MIKE FLORIO: I agree with you on Desai. I'm going to say Wilks just to have a little variety in the conversation. Wilks is a guy who's been a head coach. He was the interim coach of the Panthers. The players wanted him back as the head coach. So the 49ers basically have two head coaches. They've got Kyle Shanahan, who can focus exclusively on the offense, as he usually has because he's had great defensive coordinators.
But there's no dropoff here from DeMeco Ryans to Steve Wilks. There was no dropoff from Robert Saleh to DeMeco Ryans. And it helps to have great players too. When you have a Nick Bosa, it's a lot easier to be a smart defensive coordinator. But Wilks comes in perfectly suited for the job, and the 49ers will be in good hands defensively.
Jalen Carter, the first first-round pick this year to sign his contract, ninth overall after the Eagles traded up from 10 to nine with the Bears to make it happen, which doesn't belong and why from this group of three GMs who are getting a lot of praise in the aftermath of the draft? Howie Roseman of the Eagles, Omar Khan of the Steelers, and Joe Schoen of the Giants? Which doesn't belong, and why?

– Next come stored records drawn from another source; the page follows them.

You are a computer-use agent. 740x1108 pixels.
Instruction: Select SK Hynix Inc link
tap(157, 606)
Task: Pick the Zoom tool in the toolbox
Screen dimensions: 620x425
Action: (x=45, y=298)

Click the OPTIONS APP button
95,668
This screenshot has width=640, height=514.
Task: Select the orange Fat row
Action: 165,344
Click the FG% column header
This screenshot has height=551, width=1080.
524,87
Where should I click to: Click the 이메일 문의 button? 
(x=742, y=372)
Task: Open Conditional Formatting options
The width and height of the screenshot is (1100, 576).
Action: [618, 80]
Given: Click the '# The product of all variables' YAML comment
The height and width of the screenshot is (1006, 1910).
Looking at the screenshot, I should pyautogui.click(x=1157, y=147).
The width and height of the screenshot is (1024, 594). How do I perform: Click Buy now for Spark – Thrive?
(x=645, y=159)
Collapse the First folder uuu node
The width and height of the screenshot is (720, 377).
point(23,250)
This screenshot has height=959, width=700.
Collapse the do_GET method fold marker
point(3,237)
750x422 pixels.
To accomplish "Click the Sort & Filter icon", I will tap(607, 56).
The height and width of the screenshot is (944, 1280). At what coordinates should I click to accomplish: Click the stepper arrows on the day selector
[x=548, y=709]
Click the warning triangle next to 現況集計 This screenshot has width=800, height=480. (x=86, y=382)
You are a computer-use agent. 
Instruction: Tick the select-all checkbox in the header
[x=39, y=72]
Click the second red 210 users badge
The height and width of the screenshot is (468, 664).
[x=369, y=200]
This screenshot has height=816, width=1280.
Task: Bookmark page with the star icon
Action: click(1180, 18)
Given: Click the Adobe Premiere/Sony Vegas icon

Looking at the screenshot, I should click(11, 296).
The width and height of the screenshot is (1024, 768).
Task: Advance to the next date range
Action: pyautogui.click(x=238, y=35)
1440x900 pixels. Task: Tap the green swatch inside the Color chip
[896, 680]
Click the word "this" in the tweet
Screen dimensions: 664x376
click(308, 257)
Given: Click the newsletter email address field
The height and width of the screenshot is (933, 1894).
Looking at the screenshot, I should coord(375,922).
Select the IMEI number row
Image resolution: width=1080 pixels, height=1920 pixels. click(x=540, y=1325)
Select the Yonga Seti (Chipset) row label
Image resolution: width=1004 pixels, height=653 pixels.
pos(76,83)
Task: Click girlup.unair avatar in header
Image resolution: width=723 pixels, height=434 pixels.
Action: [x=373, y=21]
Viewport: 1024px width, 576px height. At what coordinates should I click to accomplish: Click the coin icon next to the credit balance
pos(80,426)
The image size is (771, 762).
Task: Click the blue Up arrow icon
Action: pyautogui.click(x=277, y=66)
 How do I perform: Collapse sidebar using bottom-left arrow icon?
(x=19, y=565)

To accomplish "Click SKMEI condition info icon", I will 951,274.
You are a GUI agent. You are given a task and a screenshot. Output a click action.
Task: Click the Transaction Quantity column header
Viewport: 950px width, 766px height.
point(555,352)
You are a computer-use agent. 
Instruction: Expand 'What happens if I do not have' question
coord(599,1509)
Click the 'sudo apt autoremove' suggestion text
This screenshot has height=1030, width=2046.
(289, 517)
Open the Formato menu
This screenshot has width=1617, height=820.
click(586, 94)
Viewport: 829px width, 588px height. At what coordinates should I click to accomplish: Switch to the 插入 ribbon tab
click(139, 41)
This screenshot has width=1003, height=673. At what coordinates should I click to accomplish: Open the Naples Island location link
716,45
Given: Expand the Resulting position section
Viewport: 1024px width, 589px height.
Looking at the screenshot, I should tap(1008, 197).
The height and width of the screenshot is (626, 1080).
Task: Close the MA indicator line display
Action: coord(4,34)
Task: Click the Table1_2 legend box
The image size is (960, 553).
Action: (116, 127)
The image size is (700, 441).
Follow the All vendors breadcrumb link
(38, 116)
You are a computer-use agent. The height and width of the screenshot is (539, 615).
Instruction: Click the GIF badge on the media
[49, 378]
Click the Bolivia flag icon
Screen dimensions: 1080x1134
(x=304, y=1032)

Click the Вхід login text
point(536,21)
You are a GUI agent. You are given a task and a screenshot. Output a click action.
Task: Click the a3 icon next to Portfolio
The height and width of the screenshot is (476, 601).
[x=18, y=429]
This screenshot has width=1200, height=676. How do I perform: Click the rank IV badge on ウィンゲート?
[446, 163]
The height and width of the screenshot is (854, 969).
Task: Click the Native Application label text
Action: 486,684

PETER KING: You know, Mike, I think all of them did a good job. So I'm not going to sit here and say, well, that was a dumb pick. Frank Reich said something to me the other day that I think is absolutely true. He said, listen, in the draft, it's important that sometimes you have to take chances. If everybody just sat there with the same board picking the same players in the same order, I mean, you know, who's-- how do you know that you're really ever going outside the margins a little bit, you're coloring outside the margins to really try to get a great player?
And, look, I applaud Howie Roseman for doing that several times over the years. And he did it here, look, with Jalen Carter at number nine. The Seattle Seahawks at number five needed a big space-eating, you know, divisive defensive tackle. They could have used Jalen Carter. They passed. The Detroit Lions could use him. They passed. The Las Vegas Raiders at seven could have used him. They passed.
So I'm not saying that Howie Roseman did a dumb thing in any way. I think when you are as good as the Eagles are and you have this pick at number nine and you have an opportunity to take the guy who might be the most talented player if he gets his-- keeps his head screwed on straight, then I'm not killing him for doing it.
The only point that I would make is, it's been very convenient in everything I've read to say, oh, my God, what an incredible pick Jalen Carter was, and that was a fantastic pick by the Eagles. How do we know that? How do we know it was a fantastic pick? We've got to let nature take its course. We got to play two or three years minimum before we make any decision.
I just went over the 2020 draft class in my column on Monday, Mike, and you saw it. Eight of the 32 guys drafted in 2020 are big hits, basically. And the rest of the 24 are somewhere between OK starters, good starters, to absolute failures. And so that's the reason why I think it is just absolutely precipitous to say in essence, oh, my God, Jalen Carter is going to be great.
Have we forgotten what happened over the last two months? Why, if we focus so much on S2 with CJ Stroud, why have we all of a sudden forgotten all of the things about Jalen Carter? And again, look, I hope he turns out to be a great player. But the only people who know if he's going to be a great player or not right now are the people holding tarot cards.
MIKE FLORIO: Well, and the reality is, too, it's not just about the kid at this point. It's about the support system. It's about how they get the most out of him. You and I were both fascinated by the possibility the Steelers would land Jalen Carter someway, somehow. And they could have traded into that ninth spot, if they had so desired, had been willing to pay the price. Mike Tomlin with Jalen Carter may be a different outcome then Sean Desai and Nick Sirianni with Jalen Carter. That's all to be determined.